Décédé le 27 mai dernier, le Professeur Lansinè Kaba avait publié aux Editions Présence Africaine, en mars 1995, l’ouvrage ‘’ Lettre à un ami sur la politique et le bon usage du pouvoir ‘’. Vingt-huit ans après, et au regard de la situation actuelle de notre pays, cette publication est vivement recommandée à nos leaders politiques d’aujourd’hui et de demain….
Pour moi, le pouvoir désigne le fond véritable de la politique. Qui entre en politique ambitionne d’exercer le pouvoir d’une manière ou d’une autre. La bonne politique ne se confond pas avec l’ambition démesurée qui encourage certains politiciens à la violence et à l’emploi des méthodes illégales. En philosophie politique, le pouvoir se distingue de l’usage (même officiel) de la force.
On ne doit en principe parler du pouvoir que quand et là où une volonté commune est régie par un lien institutionnel reconnu. Dans sa relecture des travaux de Hannah Arendt, Paul Ricoeur a raison de dire que « le pouvoir n’existe que quand les hommes agissent ensemble ». Ceci revient à affirmer que la politique touche au fondement même de l’existence humaine. En effet, la vie sociale n’a de sens véritable que dans les relations entre les personnes. Vivre, c’est vivre avec les autres ; et le pouvoir se fonde sur cette unité. L’organisation du pouvoir et de l’autorité se rattache, dans une grande mesure, à la nature même de la domination de l’homme sur l’homme.
Dans le langage commun, comme en politique, pouvoir et domination se confondent bien souvent. La démocratie résout la confusion en substituant la volonté du peuple à la domination du chef sur ses concitoyens, par le truchement du choix électoral libre et transparent. C’est cette volonté populaire qui autorise l’emploi légitime de la force.
Les règles politiques sont acceptées en démocratie, mais elles sont imposées en tyrannie. Mieux, la démocratie fait appel au jugement du peuple, tandis que la tyrannie s’identifie à la volonté d’un seul être. La concertation et le consensus entre les égaux instituent et légitiment le pouvoir démocratique et, par conséquent, l’usage de la force par les autorités. Ainsi, le pouvoir devient synonyme de l’expression de l’action politique collective au lieu d’être celle d’un seul homme.

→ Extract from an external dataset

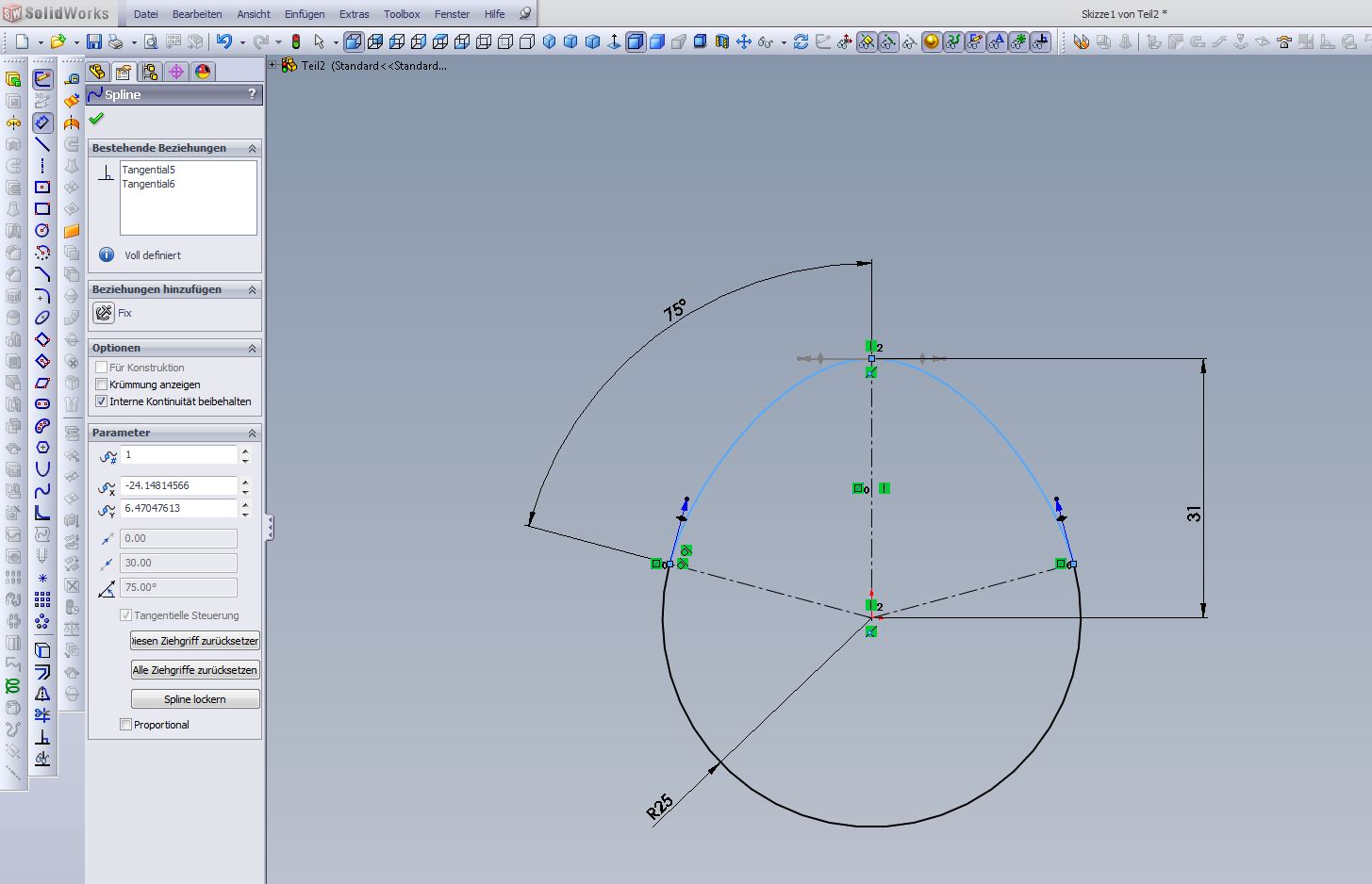Viewport: 1372px width, 884px height.
Task: Click the Spline lockern button
Action: pos(195,699)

Le pouvoir procède de la décision et de la capacité d’agir collectivement, et pour l’intérêt collectif. C’est pourquoi les régimes militaires, à la différence des régimes démocratiques, manquent de légitimité. Quelles que soient leurs justifications (et celles-ci ne manquent pas), les régimes militaires naissent toujours de la conspiration d’une minorité de citoyens en uniforme quelques fois aidés par des civils. L’esprit de conjuration est une négation flagrante du principe de l’ouverture démocratique de la politique.
Comme son nom l’indique, le coup d’Etat est un coup fatal assené à l’ordre politique établi. Le pouvoir prétorien est toujours illégal. Ceci dit, il convient de rappeler que l’armée, en tant qu’institution nationale loyale, est appelée à jouer un rôle capital non seulement dans la défense, mais aussi dans la politique générale de développement et de construction de la nation.

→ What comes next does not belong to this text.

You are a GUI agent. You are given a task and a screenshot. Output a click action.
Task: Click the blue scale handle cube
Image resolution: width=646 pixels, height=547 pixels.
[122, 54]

C’est pourquoi les soldats doivent avoir un sens absolu de la loyauté au gouvernement des civils et à la constitution. En vertu de leur serment de servir la nation et d’en respecter les lois, ils font partie des premiers défenseurs du principe démocratique. Sans les forces de l’ordre et de sécurité, la démocratie ne saurait pas se développer ni s’épanouir. A proprement parler, l’armée ne peut pas adopter la neutralité face à la politique, puisque sa mission consiste à défendre l’ordre social et l’intégrité territoriale du pays. L’armée ne prend pas position dans les querelles partisanes, mais s’oppose à la violence et à tout ce qui incite à la guerre civile.